Wait, what? Done deal? I made it already! What do you mean, done deal? Like they cannot be cut? I cut mine. Okay maybe some were more like smashed; and some I could only cut into halves, not quarters as the recipe instructed. But still, the interiors are plenty exposed to the alcohol. Or does the author mean done deal as in, don’t even try it because the old-ass walnuts are too mature to be tasty and what you end up with after months of maceration and resting is a black and boozy substance too bitter to imbibe.
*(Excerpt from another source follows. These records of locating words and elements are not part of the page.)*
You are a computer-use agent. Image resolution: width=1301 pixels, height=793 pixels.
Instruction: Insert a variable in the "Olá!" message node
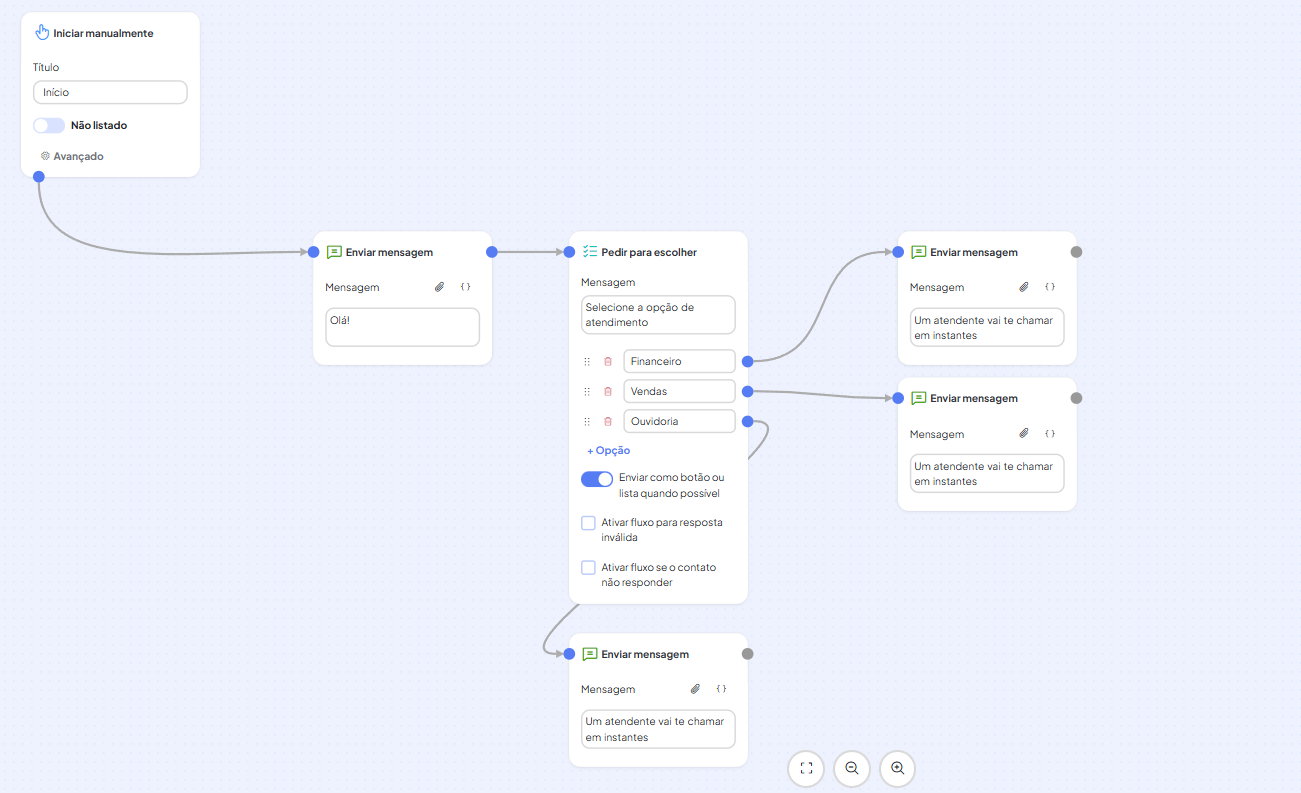pos(465,287)
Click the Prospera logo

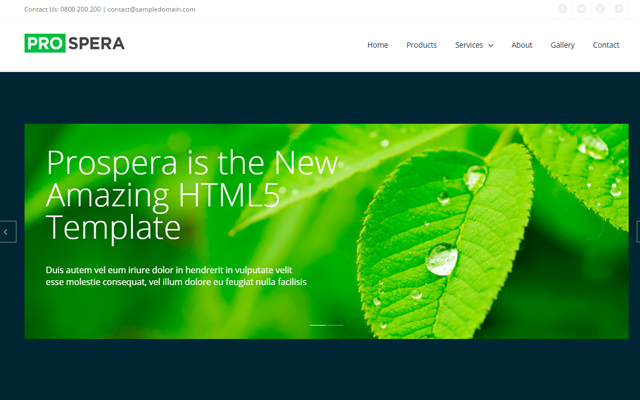pos(74,44)
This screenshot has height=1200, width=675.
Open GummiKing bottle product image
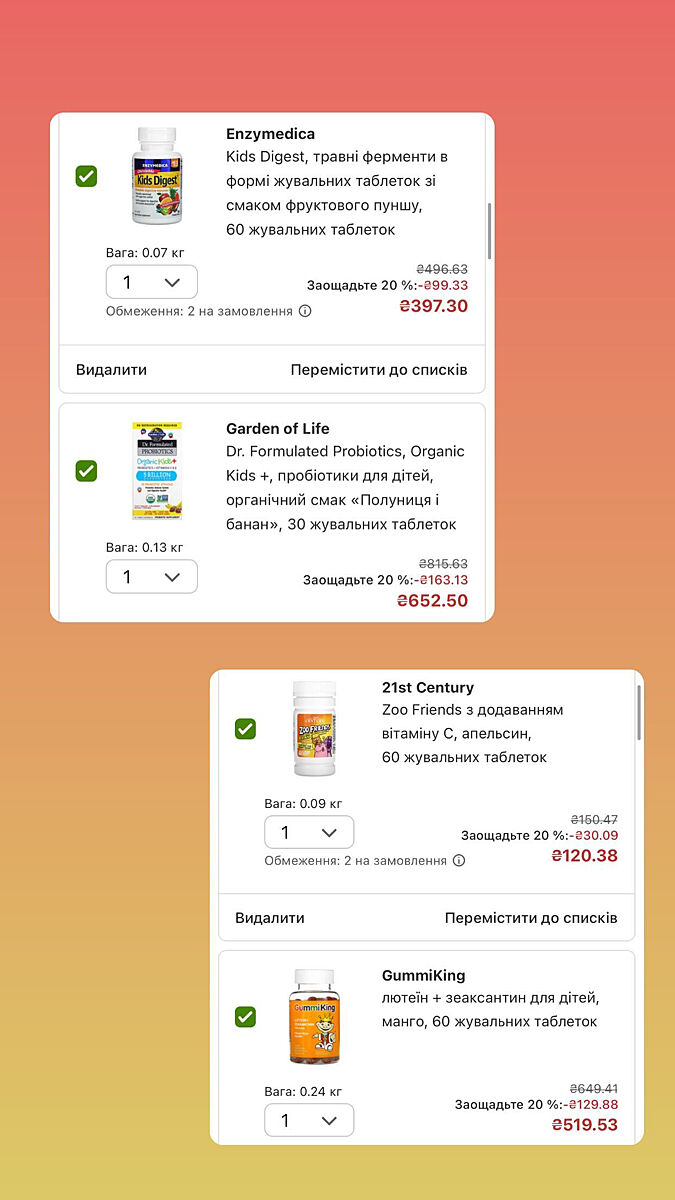[x=314, y=1017]
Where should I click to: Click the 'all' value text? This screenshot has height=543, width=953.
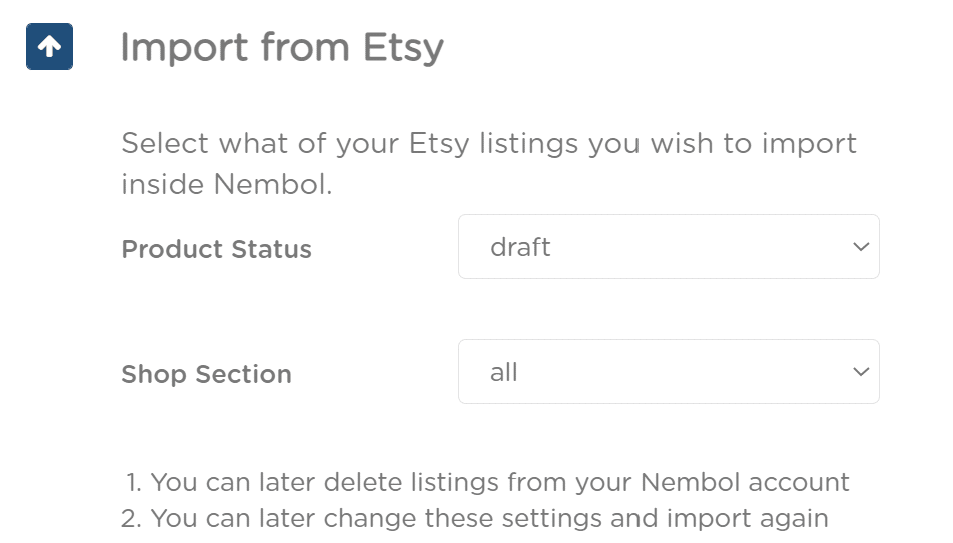pyautogui.click(x=504, y=372)
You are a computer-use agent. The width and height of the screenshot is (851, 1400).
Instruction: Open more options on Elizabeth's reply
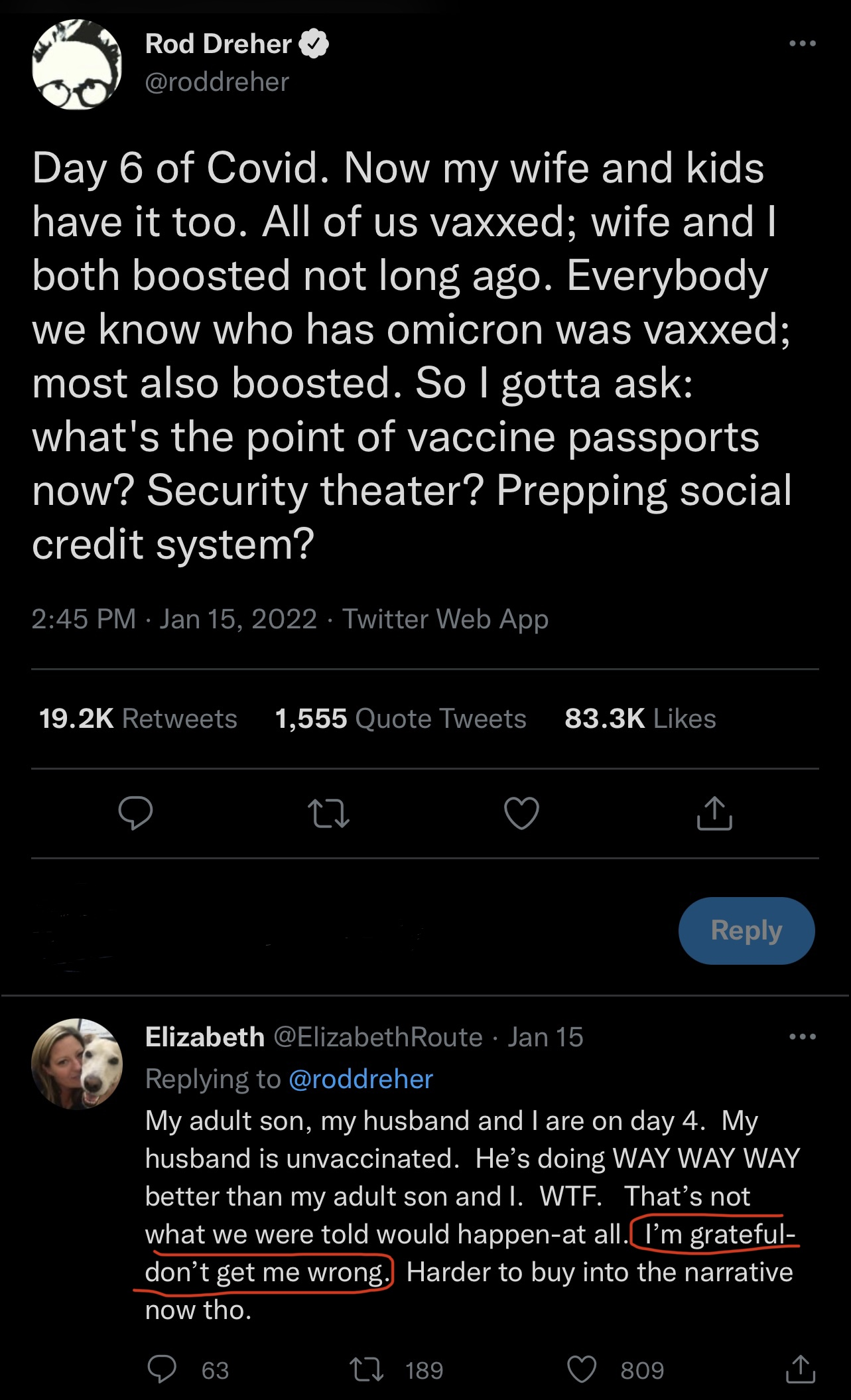pos(802,1036)
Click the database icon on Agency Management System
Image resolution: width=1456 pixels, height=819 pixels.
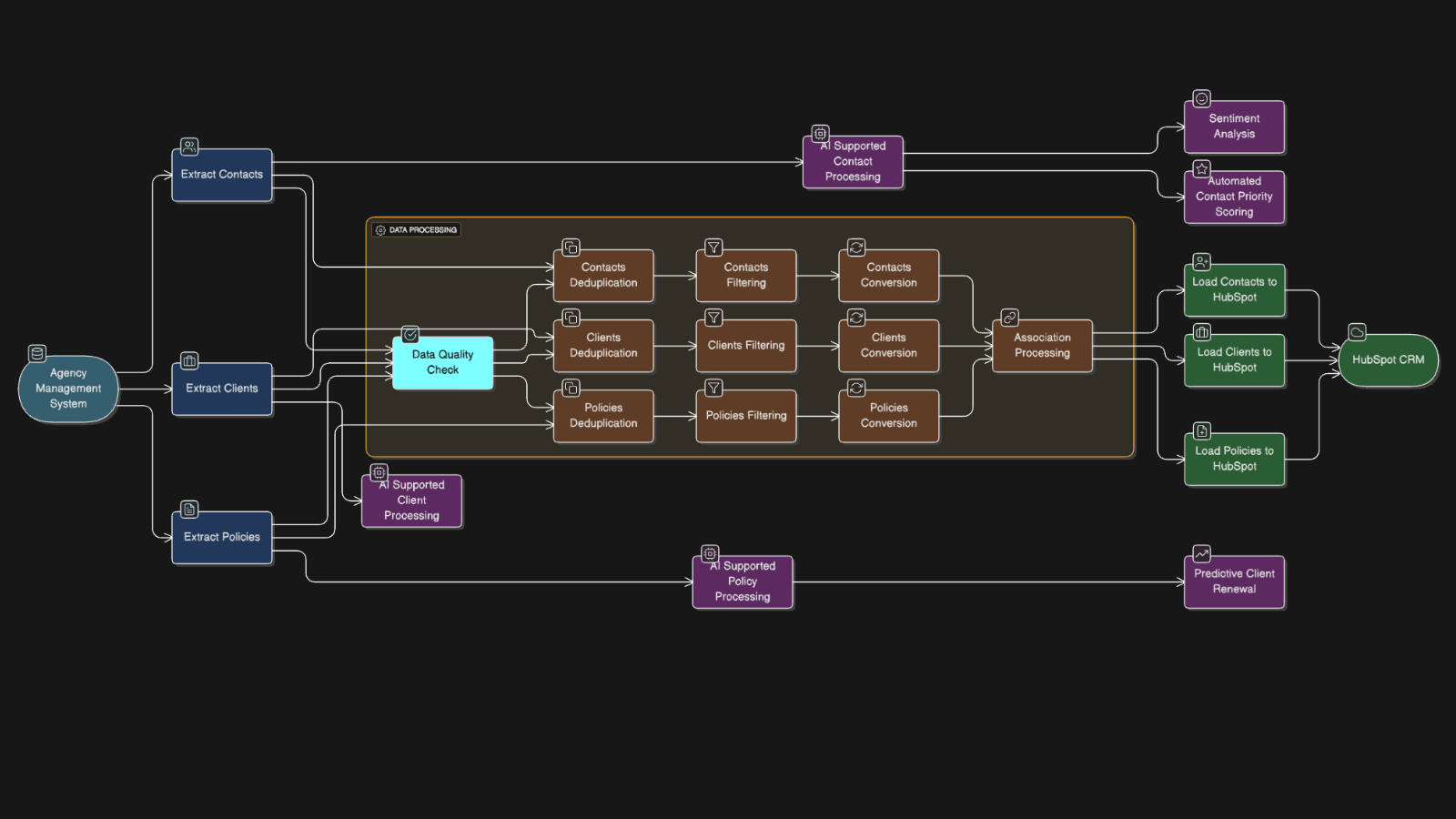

Who knows? But I hoped. And then I put my container of walnuts and vodka in a cool dark place and moved on.
Until today, when – ever hopeful – I went to put another food preservation project (fermentation) into my cool dark place and ran into my old friend the nocino container. Doh. I realized I was supposed to strain it like two weeks ago. So I strained it out. Here’s a photo of the solids, they were beautifully shiny and black and looked very Halloweeny:
Of course I also tasted it. But of course! And it seemed . . . fine. I’m refraining from judgment. I compared it with the sample I received from the MFP course, and mine was stronger, harsher. But hey, the MFP sample has been sitting around for a long time, maybe a year or more. It’s a wise old brew. My nocino is in its infancy. A wee babe. The Baby Huey of liqueurs – and made with old-ass nuts past their prime.
Both of the recipes I consulted said that the nocino should sit for a couple months to mellow – so mine is on track for the Holidays. Maybe this might all work out. Maybe I’ll have a homemade gift to give this year. Maybe I’ll be ringing in the New Year with some nocino. Here’s hoping!
Some notes: (1) don’t wear clothes you care about when you are making this recipe. These walnuts are crazy-staining. (2) Wear gloves – ones that nothing can soak through – and still be prepared to have your fingers stained afterwards. I wore gloves and my fingers were still stained a week later. (3) Here is a tip from David Lebovitz which saved my life: use a cleaver, tap it into the skin of the green walnut, then lift the cleaver and whack it down on the cutting board to split it (I used the same technique with a butcher knife, and it worked).
60 walnuts, washed, dried and chopped/smashed into quarters or halves
5 cups sugar
2 liters vodka
4 sticks cinnamon
20 whole cloves
zest of two lemons, peeled off in long pieces with a vegetable peeler one vanilla bean, sliced lengthwise
1. Place the walnuts into a large container with a tight-fitting lid and pour the vodka over and be very psyched that you actually did this thing. Now go clean up the mess from the chopping/smashing.
2. Wait two days and then realize you forgot to add the other tasty ingredients. Add all the ingredients except the sugar. Stir well.
3. Wait two more days and then realize you forgot the sugar. Geez. Add the sugar and stir well. Put nocino in a cool, dark place.
4. Wait two months. Find the nocino. Strain it through a cheesecloth to remove the sediment (especially if you used the smashing technique). Then decant into clean and sterilized bottles. I understand that nocino mellows as it sits, so don’t drink this right away if you think it’s too strong or bitter. Decant it and then let it rest a couple months before using it.
5. Put June 24 into your calendar for harvesting green walnuts next year.